Showing posts with label boarding schools. Show all posts
Showing posts with label boarding schools. Show all posts

Tuesday, December 3, 2024

The In Crowd

The In Crowd by Charlotte Vassell, 424 pages

DI Caius Beauchamp was just trying to enjoy a bad play after his date stood him up when the next thing he knows, he's sitting next to a dead guy covered in vomit. As he looks into who this guy was and what he was even doing at this horrible drunken production of The Importance of Being Earnest, Caius learns that the dead man was in London looking into a cold case, the disappearance of a teen girl from a remote boarding school. Soon, Caius has taken up the banner and is simultaneously investigating this 15-year-old case as he also looks into the death of a woman pulled out of the Thames.

I feel like that was a horrible description of a book that ties together both of these cases, as well as the snooty upper crust of British society (that bit hinges on a surprisingly likeable milliner) in a compelling way. The twists were good and Vassell hit the sweet spot of letting the reader figure it out just barely before the characters did. This is the second in a series, and stood well on its own, even though I haven't read the first one yet. But I definitely will!
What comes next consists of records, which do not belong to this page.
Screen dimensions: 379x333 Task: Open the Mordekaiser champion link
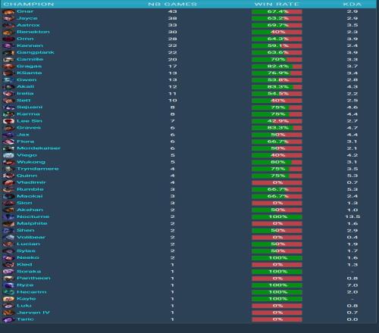click(39, 148)

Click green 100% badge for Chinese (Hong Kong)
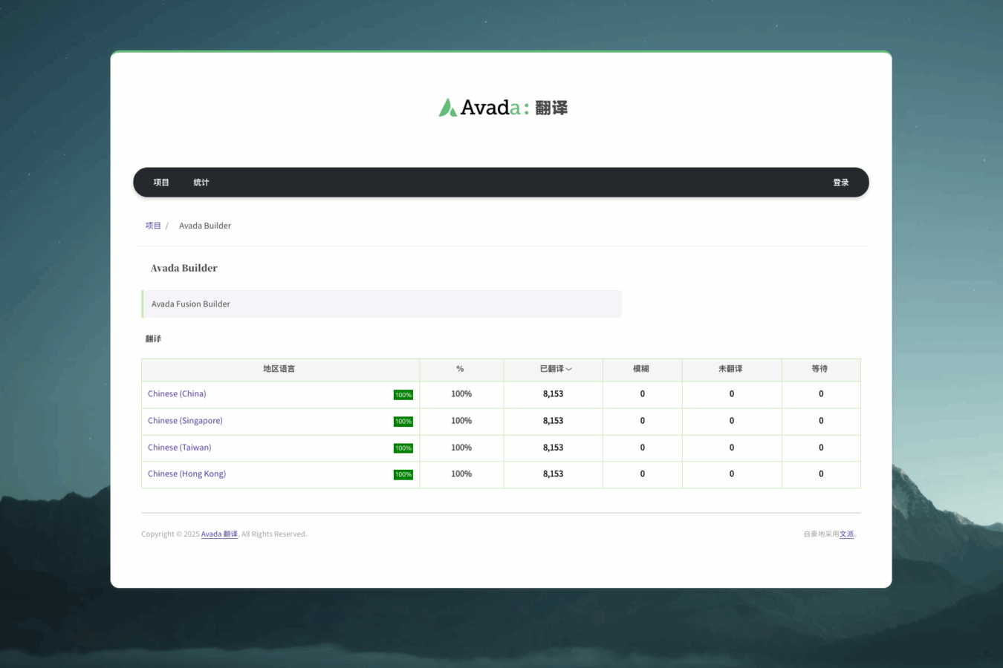point(403,475)

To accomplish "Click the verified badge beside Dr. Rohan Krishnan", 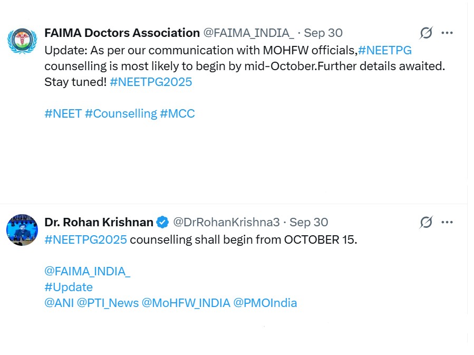I will click(x=162, y=222).
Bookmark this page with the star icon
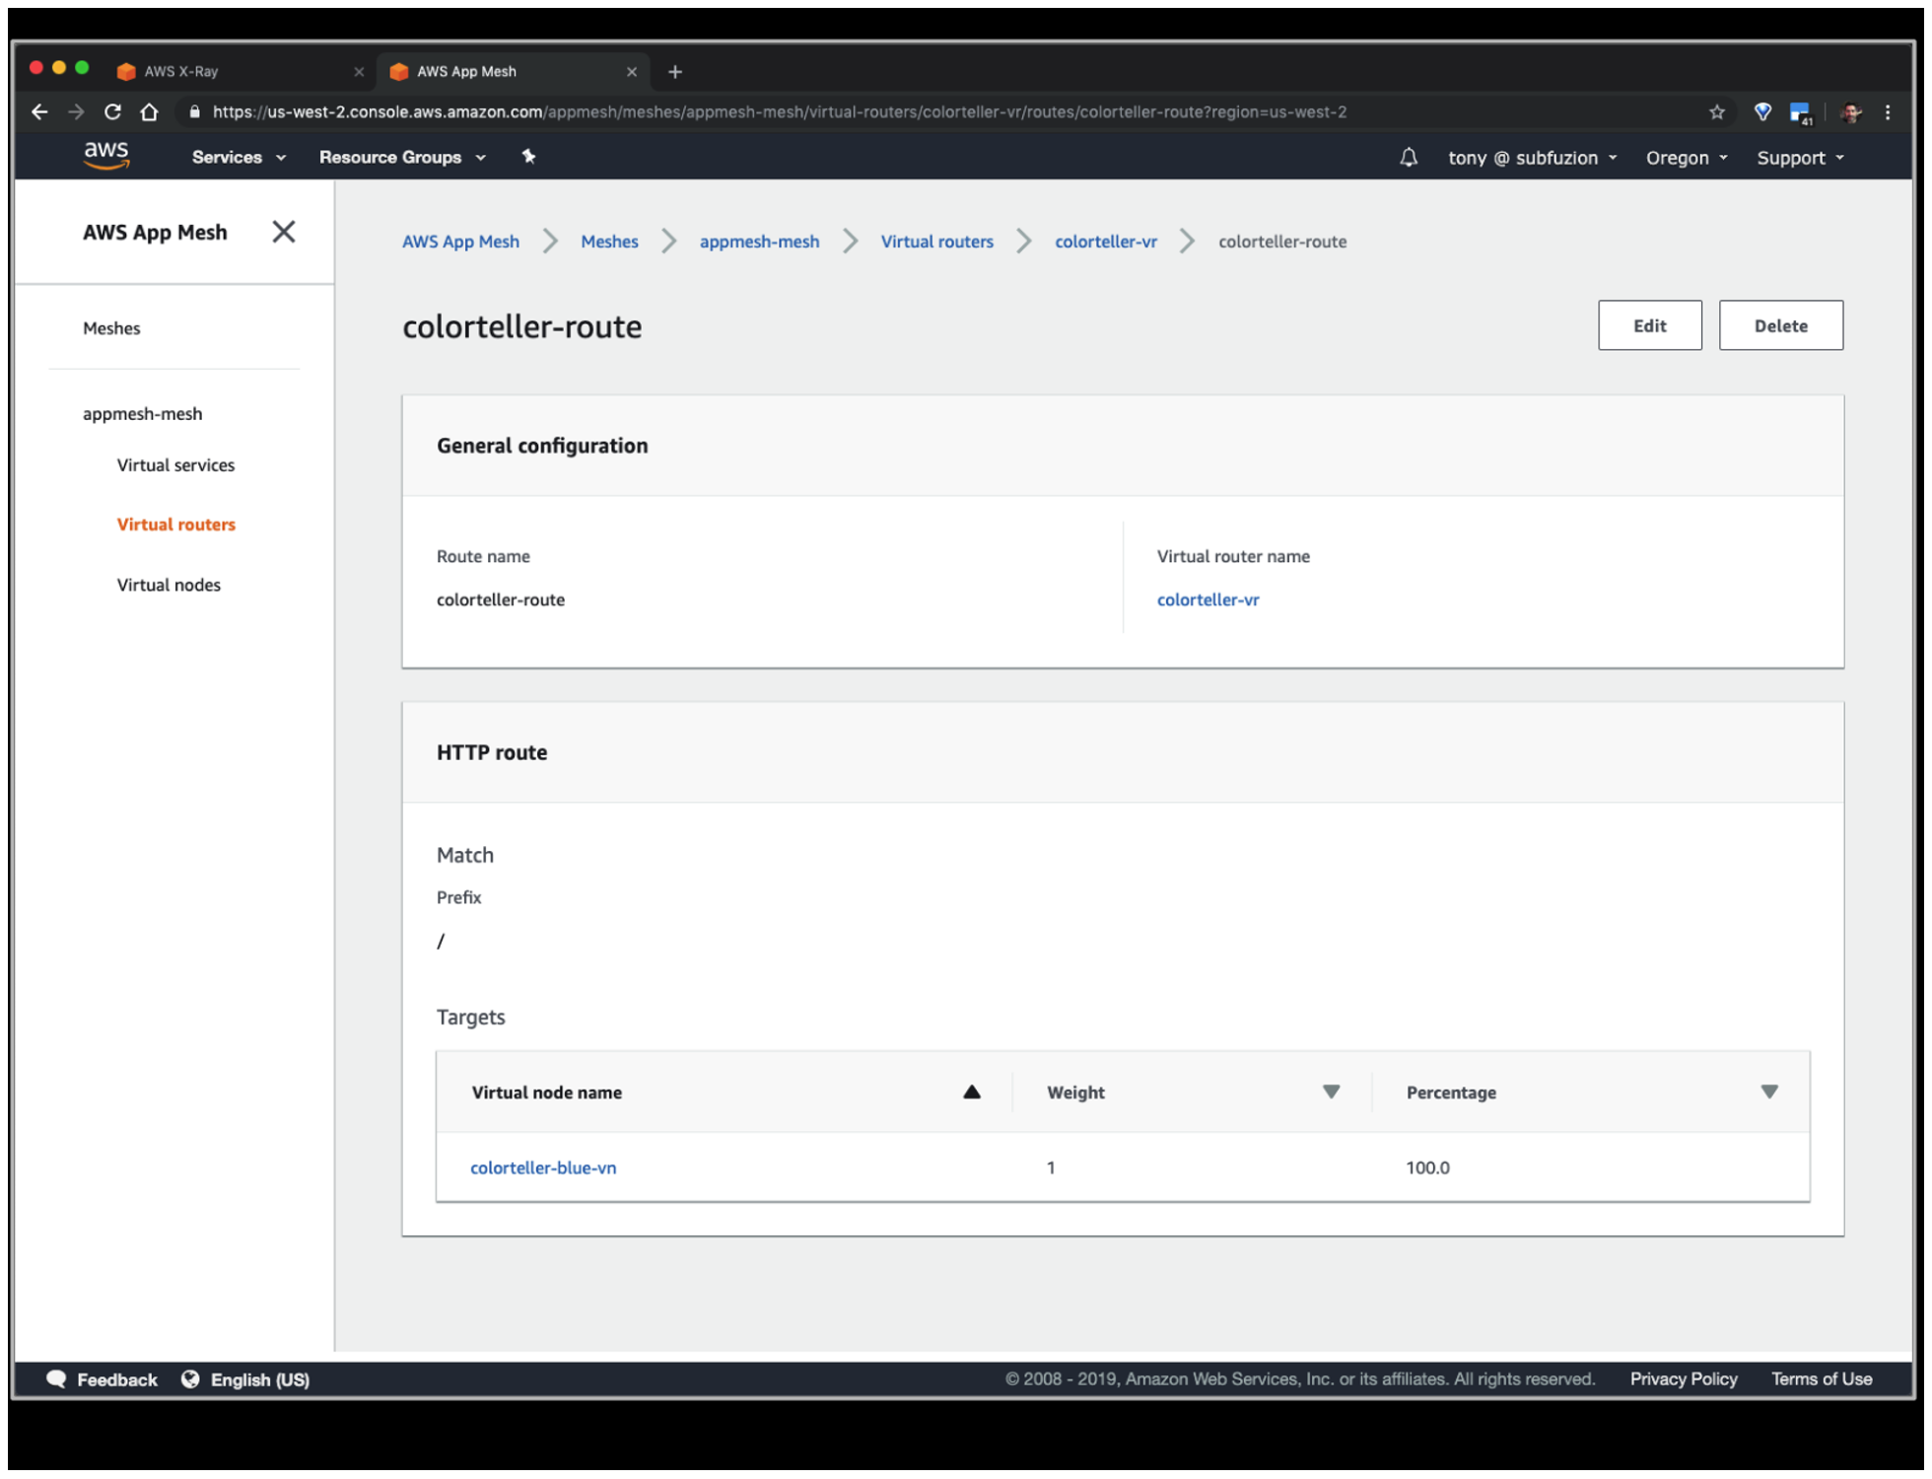 coord(1717,112)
Thursday, January 20, 2022

Where The Drowned Girls Go

 Where the Drowned Girls Go by Seanan McGuire, 150 pages. 

It's January, which means it's time for another Wayward Children book! Because Seanan McGuire is an angel who publishes like clockwork. (This is the seventh book in the series, and there have been many posts on this blog about others, but here's Kara's post about the first).

Ever since she came back from The Moors the Drowned Gods have been haunting Cora's dreams, leaving her unable to sleep or find peace in the water where she has always felt at home. In her desperation Cora asks Eleanor West to transfer her to the other school they are told about, the school for people who want to forget everything that happened to them.
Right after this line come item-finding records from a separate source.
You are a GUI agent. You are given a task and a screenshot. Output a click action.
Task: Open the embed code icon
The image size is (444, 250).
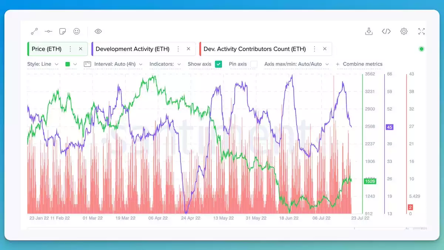tap(386, 31)
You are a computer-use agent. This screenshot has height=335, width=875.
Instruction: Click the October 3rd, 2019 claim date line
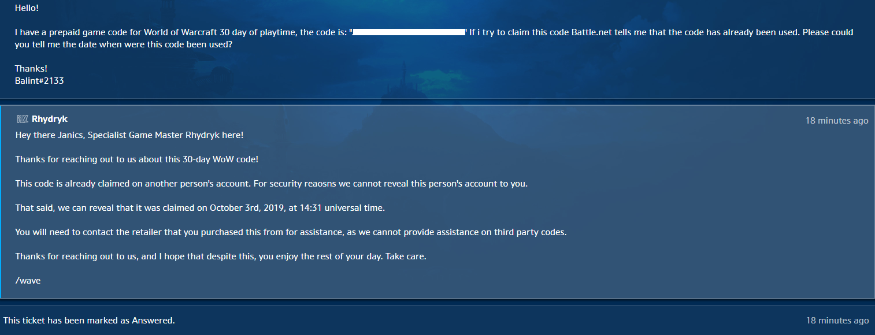pyautogui.click(x=200, y=208)
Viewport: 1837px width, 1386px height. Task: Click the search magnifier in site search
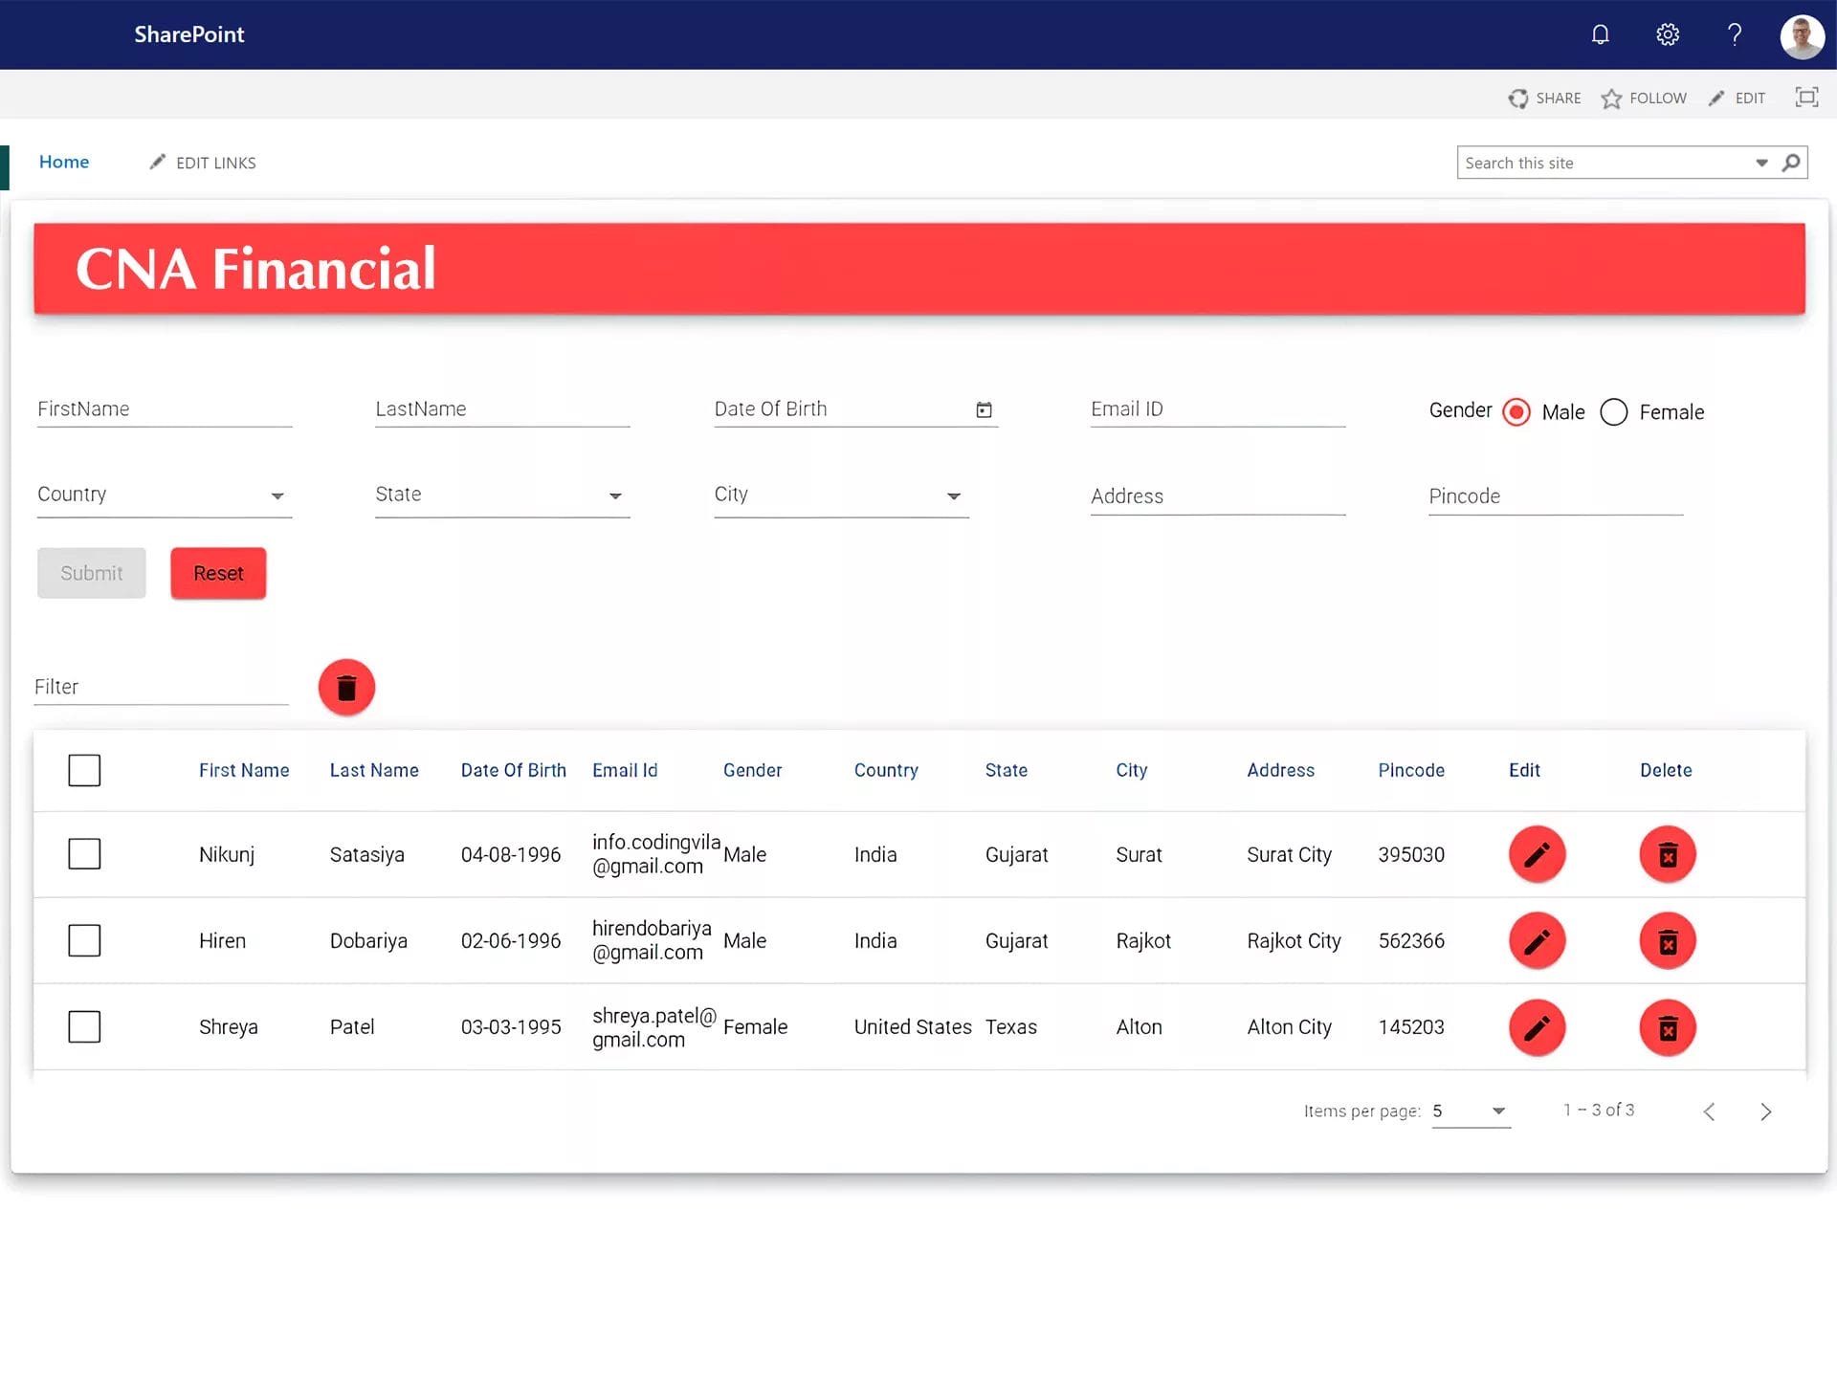tap(1792, 163)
The Whitethorn Institute isn't as kind as Eleanor West's School for Wayward Children. Here everything is about order and control. Children are taught that the doors are poisonous delusions and that they must learn to deny the things they know to be true. Soon Cora is forced to question how a school full of heroes allows this place full of monsters to continue.

This book is stunning, which is hardly surprising given that this may well be my favorite series ever. That being said, this book is a little harder to read than many of the others in this series, because it's pretty heartbreaking throughout. These children are put in an environment designed to destroy them, and next to the kindness and camaraderie that suffuses so much of this series it's especially painful to read. But this book is also powerful and defiant. It is about Cora (and many besides her) refusing to be destroyed or made small. I loved if, and if you haven't read these book you should start immediately. 



Tuesday, June 15, 2021

The Lying Game

The Lying Game / Ruth Ware, 370 pp., read by Imogen Church


Four best friends reconvene for a reunion at their boarding school where they spent their formative years hated by their classmates for their clique-y game of, well, lying.  Things get interesting when a murdered sheep is found on the property of one of the four just before the reunion is set to begin.


Monday, August 31, 2020

Plain Bad Heroines

Plain Bad Heroines by Emily Danforth, 464 pages

In 1903, two young girls, Clara and Flo, had fallen in love at Brookhants, their boarding school in Rhode Island. It was at Brookhants that the pair was chased into a yellow jacket nest in the woods by Clara's angry cousin, leading the lovers to their painful death. This event became the first of several unfortunate deaths that caused Brookhants to gain a reputation for being cursed. More than 100 years later, a young woman, Merritt, has written The Happenings at Brookhants, a history of the school and the many women who fell victim to its "curse," and now that book is being made into a movie. 

Plain Bad Heroines alternately tells the story of Brookhants headmistress Libbie and her lover, Alex, as well as the story of Merritt and the two women (Harper and Audrey) who have been cast as Clara and Flo in the movie. It's an intriguing, creepy, queer story, with a very spooky setting and more than enough yellow jackets. Good for fans of both gothic fiction and horror movies.


Monday, April 13, 2020

Oligarchy

Oligarchy: a Novel / Scarlett Thomas, 230 p.

Natasha (Tash) has been vaulted from a life as a poor Moscow teen living with her single mom to being a student at a posh English boarding school, thanks to the intervention of her mysterious father, a Russian oligarch whose existence Tash has only just learned about.

Tash adjusts to her new life quickly but becomes swept up in the cruel behavior and obsessive eating habits of her classmates.  When one of the girls dies and a teacher disappears, Tash begins to wonder whether there is more going on than anorexia. 

Tash has an intriguing voice that definitely captures the perfectly blended folly and wisdom of adolescence, and much of this novel is darkly comical.  An unusual niche read.